About this task>
Type every record exactly as it appears.

Data to process>

━━━━━━━━━━━━━━━━━━━━━━━━━━━━━━

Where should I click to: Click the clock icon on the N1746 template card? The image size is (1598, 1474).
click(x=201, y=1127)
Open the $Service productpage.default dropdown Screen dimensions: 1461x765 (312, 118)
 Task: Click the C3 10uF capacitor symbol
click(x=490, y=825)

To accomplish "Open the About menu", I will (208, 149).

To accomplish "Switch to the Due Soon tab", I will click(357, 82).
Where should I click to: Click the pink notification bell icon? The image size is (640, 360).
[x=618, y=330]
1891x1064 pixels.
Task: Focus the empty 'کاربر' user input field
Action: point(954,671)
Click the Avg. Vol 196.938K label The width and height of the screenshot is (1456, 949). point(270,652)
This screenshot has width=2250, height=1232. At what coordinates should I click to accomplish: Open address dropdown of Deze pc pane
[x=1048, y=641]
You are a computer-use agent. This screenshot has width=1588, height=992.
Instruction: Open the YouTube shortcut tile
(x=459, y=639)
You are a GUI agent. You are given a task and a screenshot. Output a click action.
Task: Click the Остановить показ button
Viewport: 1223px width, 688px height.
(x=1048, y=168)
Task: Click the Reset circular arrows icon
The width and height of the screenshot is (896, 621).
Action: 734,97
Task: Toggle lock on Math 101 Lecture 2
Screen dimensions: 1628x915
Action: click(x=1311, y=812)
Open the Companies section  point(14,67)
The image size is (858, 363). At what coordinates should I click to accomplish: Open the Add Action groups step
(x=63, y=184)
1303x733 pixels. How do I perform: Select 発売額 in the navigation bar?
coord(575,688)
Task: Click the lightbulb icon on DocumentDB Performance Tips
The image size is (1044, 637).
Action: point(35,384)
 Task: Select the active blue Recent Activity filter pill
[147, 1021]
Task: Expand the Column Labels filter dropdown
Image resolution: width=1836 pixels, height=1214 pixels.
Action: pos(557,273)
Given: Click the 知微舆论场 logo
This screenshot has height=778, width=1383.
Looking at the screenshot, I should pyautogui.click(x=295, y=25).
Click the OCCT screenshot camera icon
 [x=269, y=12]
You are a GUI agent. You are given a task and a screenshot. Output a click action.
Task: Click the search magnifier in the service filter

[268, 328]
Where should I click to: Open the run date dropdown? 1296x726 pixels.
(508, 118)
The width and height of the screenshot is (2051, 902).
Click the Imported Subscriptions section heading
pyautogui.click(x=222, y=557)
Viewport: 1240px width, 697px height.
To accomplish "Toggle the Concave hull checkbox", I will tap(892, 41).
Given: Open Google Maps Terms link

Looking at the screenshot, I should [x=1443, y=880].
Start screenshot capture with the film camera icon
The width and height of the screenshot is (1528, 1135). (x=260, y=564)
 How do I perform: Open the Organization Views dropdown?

━━━━━━━━━━━━━━━━━━━━━━━━━━━━━━

Expected output>
Where should I click to: Click the clock icon on the N1746 template card? The image size is (1598, 1474).
click(x=201, y=1127)
Open the $Service productpage.default dropdown Screen dimensions: 1461x765 (312, 118)
 Task: Click the C3 10uF capacitor symbol
click(x=490, y=825)

To accomplish "Open the About menu", I will (208, 149).

To accomplish "Switch to the Due Soon tab", I will click(357, 82).
Where should I click to: Click the pink notification bell icon? The image size is (640, 360).
[x=618, y=330]
1891x1064 pixels.
Task: Focus the empty 'کاربر' user input field
Action: point(954,671)
Click the Avg. Vol 196.938K label The width and height of the screenshot is (1456, 949). point(270,652)
This screenshot has width=2250, height=1232. At what coordinates should I click to accomplish: Open address dropdown of Deze pc pane
[x=1048, y=641]
You are a computer-use agent. This screenshot has width=1588, height=992.
Instruction: Open the YouTube shortcut tile
(x=459, y=639)
You are a GUI agent. You are given a task and a screenshot. Output a click action.
Task: Click the Остановить показ button
Viewport: 1223px width, 688px height.
(x=1048, y=168)
Task: Click the Reset circular arrows icon
The width and height of the screenshot is (896, 621).
Action: 734,97
Task: Toggle lock on Math 101 Lecture 2
Screen dimensions: 1628x915
Action: click(x=1311, y=812)
Open the Companies section  point(14,67)
The image size is (858, 363). At what coordinates should I click to accomplish: Open the Add Action groups step
(x=63, y=184)
1303x733 pixels. How do I perform: Select 発売額 in the navigation bar?
coord(575,688)
Task: Click the lightbulb icon on DocumentDB Performance Tips
The image size is (1044, 637).
Action: point(35,384)
 Task: Select the active blue Recent Activity filter pill
[147, 1021]
Task: Expand the Column Labels filter dropdown
Image resolution: width=1836 pixels, height=1214 pixels.
Action: pos(557,273)
Given: Click the 知微舆论场 logo
This screenshot has height=778, width=1383.
Looking at the screenshot, I should pyautogui.click(x=295, y=25).
Click the OCCT screenshot camera icon
 [x=269, y=12]
You are a GUI agent. You are given a task and a screenshot. Output a click action.
Task: Click the search magnifier in the service filter

[268, 328]
Where should I click to: Open the run date dropdown? 1296x726 pixels.
(508, 118)
The width and height of the screenshot is (2051, 902).
Click the Imported Subscriptions section heading
pyautogui.click(x=222, y=557)
Viewport: 1240px width, 697px height.
To accomplish "Toggle the Concave hull checkbox", I will tap(892, 41).
Given: Open Google Maps Terms link

Looking at the screenshot, I should [x=1443, y=880].
Start screenshot capture with the film camera icon
The width and height of the screenshot is (1528, 1135). (x=260, y=564)
 How do I perform: Open the Organization Views dropdown?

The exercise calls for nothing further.